Microstructure profiles collected in the central Amundsen Basin are analyzed in order to quantify the role of double‐diffusive mixing for vertical heat transfer from the Atlantic layer. In the profiles, a persistent, but laterally incoherent thermohaline staircase structure is identified in the 200–260 m depth range. The staircase contains homogeneous layers with average height of 1.3 m and thin, high‐gradient interfaces with average temperature and salinity jumps of about 0.065°C and 0.015, respectively.
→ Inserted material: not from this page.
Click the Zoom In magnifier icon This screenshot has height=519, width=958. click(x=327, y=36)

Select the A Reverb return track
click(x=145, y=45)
When inferred from a commonly used diffusive convection parameterization, the average vertical heat flux within the staircase is 0.6 W m−2. This is one order of magnitude larger than the molecular diffusion alone and of the same order as the overall heat loss from the Atlantic layer in the deep basins of the Arctic Ocean. The parameterization is evaluated using observed turbulent heat fluxes and is found to overestimate diffusive convective fluxes with up to an order of magnitude, especially for weak thermal forcing (small temperature jumps in staircase). Staircases coexist with thermohaline intrusions in the vertical temperature and salinity profiles. Lomonosov Ridge is identified as a potential region for formation of intrusions. It is found that salt fingering is the dominant process during intrusion growth whereas diffusive convection is the dominant process in maintaining the intrusions at steady state in the deep basins.